Ich hatte letzte Woche einen "schönen" Regentag am Luganer See. Da hatte ich nochmals Glegenheit mich um die Belange des tollen Kühlschrankes zu kümmern.
Ich habe da nochmals die Zeiten überprüft. Es sind Durchschnittszahlen, da die Regelung auch etwas Eigenleben an den Tag legt.
Bei mir läuft er z.B. auf Stufe 1 zwischen ca 6 und 9 Grad.
Bei 21 Grad Innentemperatur des Wagens braucht der Kühlschrank zur Abkühlung von 9 auf 6 Grad jetzt 40 Minuten.
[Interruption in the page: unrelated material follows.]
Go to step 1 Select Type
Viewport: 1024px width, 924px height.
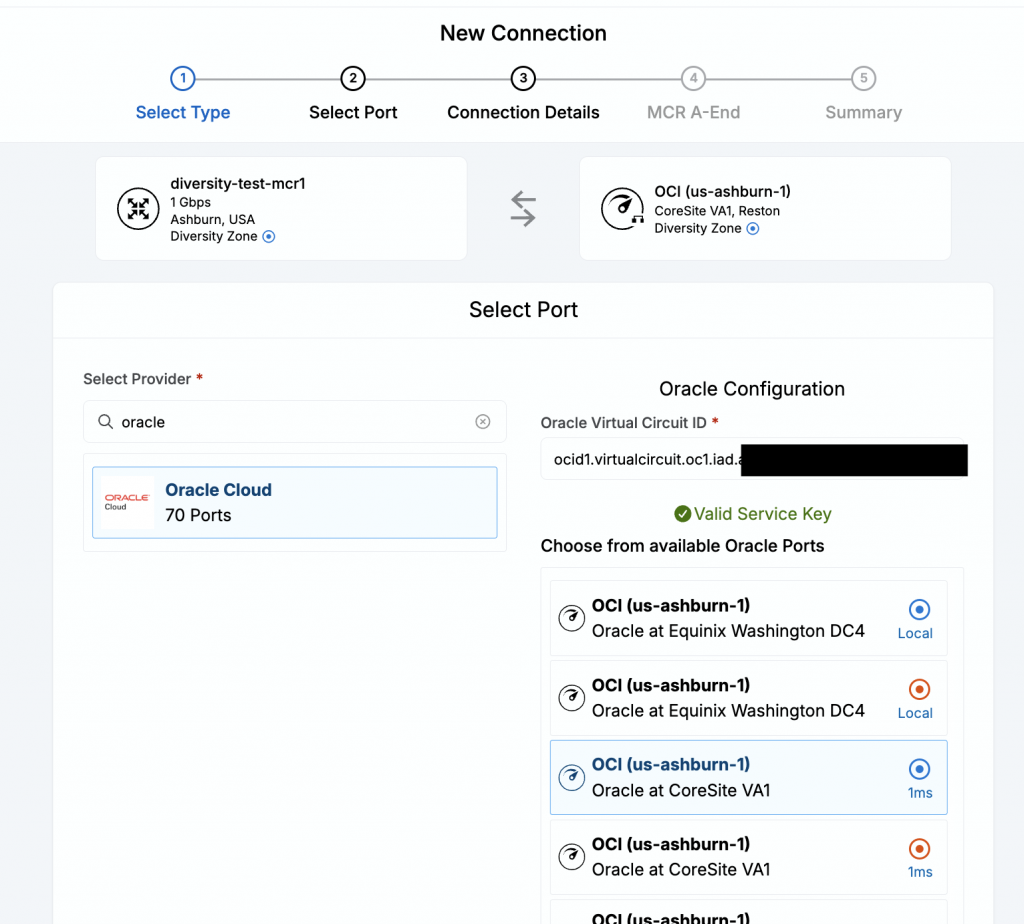[183, 94]

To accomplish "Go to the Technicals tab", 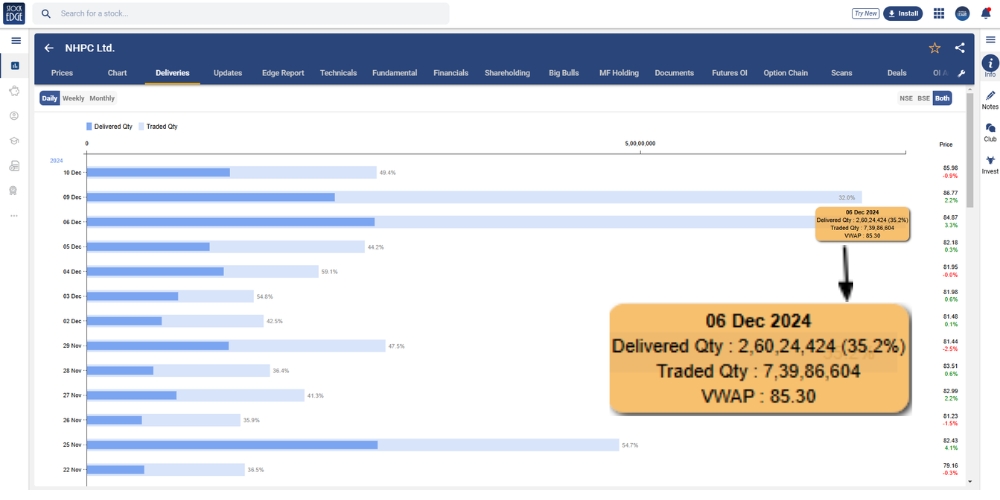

Vor dem Umbau waren es 50 Minuten.
Damit betrachte ich die Aussage aus #142 als nicht zutreffend. Wenn die Abführung der Warmluft nach außen wirkungslos wäre dann könnte man keine kürzere Laufzeit des Kompressors verzeichnen. Neben dieser Tatsache und der einhergehenden Geräuschreduzierung war der Umbau wohl doch nicht nur psychologisch wertvoll.

Auch die Annahme, das der Kuhlschrank in einem Verhältnis zwischen Ein-und Ausschaltphase von 50:50 läuft ist ein Trugschluss. Dies tritt bestenfalls bei Temperaturen unter 20 Grad ein.
Bei mir läuft der Kompressor bei 21 Grad 40 Minuten und hat dann eine Ruhephase von 30 Minuten. Im Sommer hatte ich Laufzeiten von weit über einer Stunde bei Ruhephasen von ca. 15 Minuten. Dieses Zenario hatte ich vor dem Umbau nicht gemessen, aber da dürfte das Verhältnis noch schlechter gewesen sein.
Da man aber immer noch etwas verbessern kann, werde ich demnächst den Vorschlag aufgreifen die Zuluft von Fußbodennähe zu holen.
Allerdings ist hier die Aussage bezüglich der ausreichenden Luftmenge aus #172 auch nicht ganz richtig.
Bei mir sind Böden und die Körpusteile der Unterschrankes so gut an die Wandverkleidung der Karosserie angepasst, dass dadurch kaum ausreichend Luft strömen kann. Es ist sicherlich keine hermetische Abriegelung, aber da dürfte kaum genug Luft für den Kühlschrank durchkommen. Da müssen auf alle Fälle noch Öffnungen geschaffen werden. Wie es dann hinter dem Kühlschrank aussieht, werde ich dann sehen.
Über Erfolg oder Misserfolg werde ich später berichten. Das wird aber noch ein paar Tage dauern.